▸ TASK REQUIREMENTS:
Each record has to be repeated exactly as given.

[RECORDS SUPPLIED Boundary: Start]

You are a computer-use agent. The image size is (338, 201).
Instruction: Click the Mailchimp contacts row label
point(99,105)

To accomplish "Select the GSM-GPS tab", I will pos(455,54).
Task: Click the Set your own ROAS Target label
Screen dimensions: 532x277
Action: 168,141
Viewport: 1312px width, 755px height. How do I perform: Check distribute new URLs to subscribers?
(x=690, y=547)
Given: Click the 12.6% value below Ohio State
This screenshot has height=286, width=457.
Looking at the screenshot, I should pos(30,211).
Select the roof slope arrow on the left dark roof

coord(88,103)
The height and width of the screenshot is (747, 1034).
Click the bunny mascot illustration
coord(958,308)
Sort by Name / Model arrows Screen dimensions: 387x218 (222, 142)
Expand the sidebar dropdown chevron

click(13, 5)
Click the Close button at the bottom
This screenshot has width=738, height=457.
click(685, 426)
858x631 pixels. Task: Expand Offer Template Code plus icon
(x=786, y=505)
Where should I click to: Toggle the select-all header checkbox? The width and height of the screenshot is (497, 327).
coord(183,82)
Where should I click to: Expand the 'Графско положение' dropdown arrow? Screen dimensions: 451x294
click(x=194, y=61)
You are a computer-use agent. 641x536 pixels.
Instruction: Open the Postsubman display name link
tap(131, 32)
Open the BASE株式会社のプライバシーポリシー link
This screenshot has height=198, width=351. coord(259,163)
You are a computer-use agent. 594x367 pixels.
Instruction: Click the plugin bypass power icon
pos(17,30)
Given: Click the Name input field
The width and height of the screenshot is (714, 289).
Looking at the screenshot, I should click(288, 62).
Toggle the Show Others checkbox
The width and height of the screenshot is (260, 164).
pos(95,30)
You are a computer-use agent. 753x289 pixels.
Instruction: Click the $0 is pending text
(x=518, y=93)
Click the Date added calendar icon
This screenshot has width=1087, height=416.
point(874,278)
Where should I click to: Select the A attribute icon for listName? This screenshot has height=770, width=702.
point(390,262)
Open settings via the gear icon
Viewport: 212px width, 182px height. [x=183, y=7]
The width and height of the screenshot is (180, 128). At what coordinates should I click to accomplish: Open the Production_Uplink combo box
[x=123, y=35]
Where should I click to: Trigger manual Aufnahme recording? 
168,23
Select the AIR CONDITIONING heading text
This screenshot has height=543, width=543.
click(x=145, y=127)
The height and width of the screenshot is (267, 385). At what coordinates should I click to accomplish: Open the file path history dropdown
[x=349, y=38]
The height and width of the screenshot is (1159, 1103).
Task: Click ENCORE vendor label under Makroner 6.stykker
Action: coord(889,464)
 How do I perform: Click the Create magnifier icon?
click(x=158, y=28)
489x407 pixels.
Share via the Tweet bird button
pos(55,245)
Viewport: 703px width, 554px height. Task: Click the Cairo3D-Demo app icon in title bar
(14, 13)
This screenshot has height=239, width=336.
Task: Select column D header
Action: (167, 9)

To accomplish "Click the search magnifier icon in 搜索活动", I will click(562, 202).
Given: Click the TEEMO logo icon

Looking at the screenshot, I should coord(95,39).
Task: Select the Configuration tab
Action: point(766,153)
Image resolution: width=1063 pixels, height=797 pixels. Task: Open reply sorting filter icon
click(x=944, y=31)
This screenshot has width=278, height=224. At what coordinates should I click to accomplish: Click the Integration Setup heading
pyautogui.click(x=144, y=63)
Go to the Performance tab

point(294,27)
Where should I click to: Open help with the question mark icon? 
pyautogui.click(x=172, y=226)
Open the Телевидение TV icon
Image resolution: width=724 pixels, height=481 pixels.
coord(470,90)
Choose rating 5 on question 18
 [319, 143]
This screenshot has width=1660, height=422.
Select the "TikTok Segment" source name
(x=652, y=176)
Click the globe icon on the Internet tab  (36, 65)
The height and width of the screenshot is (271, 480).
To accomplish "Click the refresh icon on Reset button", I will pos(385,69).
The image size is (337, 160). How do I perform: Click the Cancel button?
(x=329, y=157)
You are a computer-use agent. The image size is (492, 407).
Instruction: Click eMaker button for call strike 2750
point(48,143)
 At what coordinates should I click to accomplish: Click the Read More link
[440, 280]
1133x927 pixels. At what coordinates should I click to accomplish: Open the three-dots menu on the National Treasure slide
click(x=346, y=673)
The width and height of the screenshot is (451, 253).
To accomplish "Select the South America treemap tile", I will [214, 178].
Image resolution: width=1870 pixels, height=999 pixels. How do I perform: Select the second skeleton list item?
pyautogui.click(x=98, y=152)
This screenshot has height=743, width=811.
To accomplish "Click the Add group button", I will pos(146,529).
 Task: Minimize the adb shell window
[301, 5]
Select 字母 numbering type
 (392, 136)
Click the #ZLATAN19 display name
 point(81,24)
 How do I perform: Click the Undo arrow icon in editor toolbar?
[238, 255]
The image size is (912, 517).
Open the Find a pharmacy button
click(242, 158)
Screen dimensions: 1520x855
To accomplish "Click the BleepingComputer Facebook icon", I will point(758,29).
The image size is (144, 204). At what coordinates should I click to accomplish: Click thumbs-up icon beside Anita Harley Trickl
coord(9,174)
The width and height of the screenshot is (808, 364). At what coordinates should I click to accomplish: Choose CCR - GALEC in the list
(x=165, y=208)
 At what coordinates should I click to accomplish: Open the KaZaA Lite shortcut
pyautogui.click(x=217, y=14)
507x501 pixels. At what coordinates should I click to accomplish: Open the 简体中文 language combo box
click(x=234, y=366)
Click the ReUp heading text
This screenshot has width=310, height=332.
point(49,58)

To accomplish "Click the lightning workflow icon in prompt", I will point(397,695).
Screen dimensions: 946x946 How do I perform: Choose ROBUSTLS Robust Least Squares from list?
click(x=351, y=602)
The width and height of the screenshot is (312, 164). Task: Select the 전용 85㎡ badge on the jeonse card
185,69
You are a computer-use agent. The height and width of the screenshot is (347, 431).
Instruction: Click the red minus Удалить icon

[RECORDS SUPPLIED Boundary: End]

▸ ANSWER FOR THE TASK:
You are a computer-use agent. The image size is (338, 201).
Instruction: Click the Mailchimp contacts row label
point(99,105)

To accomplish "Select the GSM-GPS tab", I will pos(455,54).
Task: Click the Set your own ROAS Target label
Screen dimensions: 532x277
Action: 168,141
Viewport: 1312px width, 755px height. How do I perform: Check distribute new URLs to subscribers?
(x=690, y=547)
Given: Click the 12.6% value below Ohio State
This screenshot has height=286, width=457.
Looking at the screenshot, I should pos(30,211).
Select the roof slope arrow on the left dark roof

coord(88,103)
The height and width of the screenshot is (747, 1034).
Click the bunny mascot illustration
coord(958,308)
Sort by Name / Model arrows Screen dimensions: 387x218 (222, 142)
Expand the sidebar dropdown chevron

click(13, 5)
Click the Close button at the bottom
This screenshot has width=738, height=457.
click(685, 426)
858x631 pixels. Task: Expand Offer Template Code plus icon
(x=786, y=505)
Where should I click to: Toggle the select-all header checkbox? The width and height of the screenshot is (497, 327).
coord(183,82)
Where should I click to: Expand the 'Графско положение' dropdown arrow? Screen dimensions: 451x294
click(x=194, y=61)
You are a computer-use agent. 641x536 pixels.
Instruction: Open the Postsubman display name link
tap(131, 32)
Open the BASE株式会社のプライバシーポリシー link
This screenshot has height=198, width=351. coord(259,163)
You are a computer-use agent. 594x367 pixels.
Instruction: Click the plugin bypass power icon
pos(17,30)
Given: Click the Name input field
The width and height of the screenshot is (714, 289).
Looking at the screenshot, I should click(288, 62).
Toggle the Show Others checkbox
The width and height of the screenshot is (260, 164).
pos(95,30)
You are a computer-use agent. 753x289 pixels.
Instruction: Click the $0 is pending text
(x=518, y=93)
Click the Date added calendar icon
This screenshot has width=1087, height=416.
point(874,278)
Where should I click to: Select the A attribute icon for listName? This screenshot has height=770, width=702.
point(390,262)
Open settings via the gear icon
Viewport: 212px width, 182px height. [x=183, y=7]
The width and height of the screenshot is (180, 128). At what coordinates should I click to accomplish: Open the Production_Uplink combo box
[x=123, y=35]
Where should I click to: Trigger manual Aufnahme recording? 
168,23
Select the AIR CONDITIONING heading text
This screenshot has height=543, width=543.
click(x=145, y=127)
The height and width of the screenshot is (267, 385). At what coordinates should I click to accomplish: Open the file path history dropdown
[x=349, y=38]
The height and width of the screenshot is (1159, 1103).
Task: Click ENCORE vendor label under Makroner 6.stykker
Action: coord(889,464)
 How do I perform: Click the Create magnifier icon?
click(x=158, y=28)
489x407 pixels.
Share via the Tweet bird button
pos(55,245)
Viewport: 703px width, 554px height. Task: Click the Cairo3D-Demo app icon in title bar
(14, 13)
This screenshot has height=239, width=336.
Task: Select column D header
Action: (167, 9)

To accomplish "Click the search magnifier icon in 搜索活动", I will click(562, 202).
Given: Click the TEEMO logo icon

Looking at the screenshot, I should coord(95,39).
Task: Select the Configuration tab
Action: point(766,153)
Image resolution: width=1063 pixels, height=797 pixels. Task: Open reply sorting filter icon
click(x=944, y=31)
This screenshot has width=278, height=224. At what coordinates should I click to accomplish: Click the Integration Setup heading
pyautogui.click(x=144, y=63)
Go to the Performance tab

point(294,27)
Where should I click to: Open help with the question mark icon? 
pyautogui.click(x=172, y=226)
Open the Телевидение TV icon
Image resolution: width=724 pixels, height=481 pixels.
coord(470,90)
Choose rating 5 on question 18
 [319, 143]
This screenshot has width=1660, height=422.
Select the "TikTok Segment" source name
(x=652, y=176)
Click the globe icon on the Internet tab  (36, 65)
The height and width of the screenshot is (271, 480).
To accomplish "Click the refresh icon on Reset button", I will pos(385,69).
The image size is (337, 160). How do I perform: Click the Cancel button?
(x=329, y=157)
You are a computer-use agent. The image size is (492, 407).
Instruction: Click eMaker button for call strike 2750
point(48,143)
 At what coordinates should I click to accomplish: Click the Read More link
[440, 280]
1133x927 pixels. At what coordinates should I click to accomplish: Open the three-dots menu on the National Treasure slide
click(x=346, y=673)
The width and height of the screenshot is (451, 253).
To accomplish "Select the South America treemap tile", I will [214, 178].
Image resolution: width=1870 pixels, height=999 pixels. How do I perform: Select the second skeleton list item?
pyautogui.click(x=98, y=152)
This screenshot has height=743, width=811.
To accomplish "Click the Add group button", I will pos(146,529).
 Task: Minimize the adb shell window
[301, 5]
Select 字母 numbering type
 (392, 136)
Click the #ZLATAN19 display name
 point(81,24)
 How do I perform: Click the Undo arrow icon in editor toolbar?
[238, 255]
The image size is (912, 517).
Open the Find a pharmacy button
click(242, 158)
Screen dimensions: 1520x855
To accomplish "Click the BleepingComputer Facebook icon", I will point(758,29).
The image size is (144, 204). At what coordinates should I click to accomplish: Click thumbs-up icon beside Anita Harley Trickl
coord(9,174)
The width and height of the screenshot is (808, 364). At what coordinates should I click to accomplish: Choose CCR - GALEC in the list
(x=165, y=208)
 At what coordinates should I click to accomplish: Open the KaZaA Lite shortcut
pyautogui.click(x=217, y=14)
507x501 pixels. At what coordinates should I click to accomplish: Open the 简体中文 language combo box
click(x=234, y=366)
Click the ReUp heading text
This screenshot has width=310, height=332.
point(49,58)

To accomplish "Click the lightning workflow icon in prompt", I will point(397,695).
Screen dimensions: 946x946 How do I perform: Choose ROBUSTLS Robust Least Squares from list?
click(x=351, y=602)
The width and height of the screenshot is (312, 164). Task: Select the 전용 85㎡ badge on the jeonse card
185,69
You are a computer-use agent. The height and width of the screenshot is (347, 431).
Instruction: Click the red minus Удалить icon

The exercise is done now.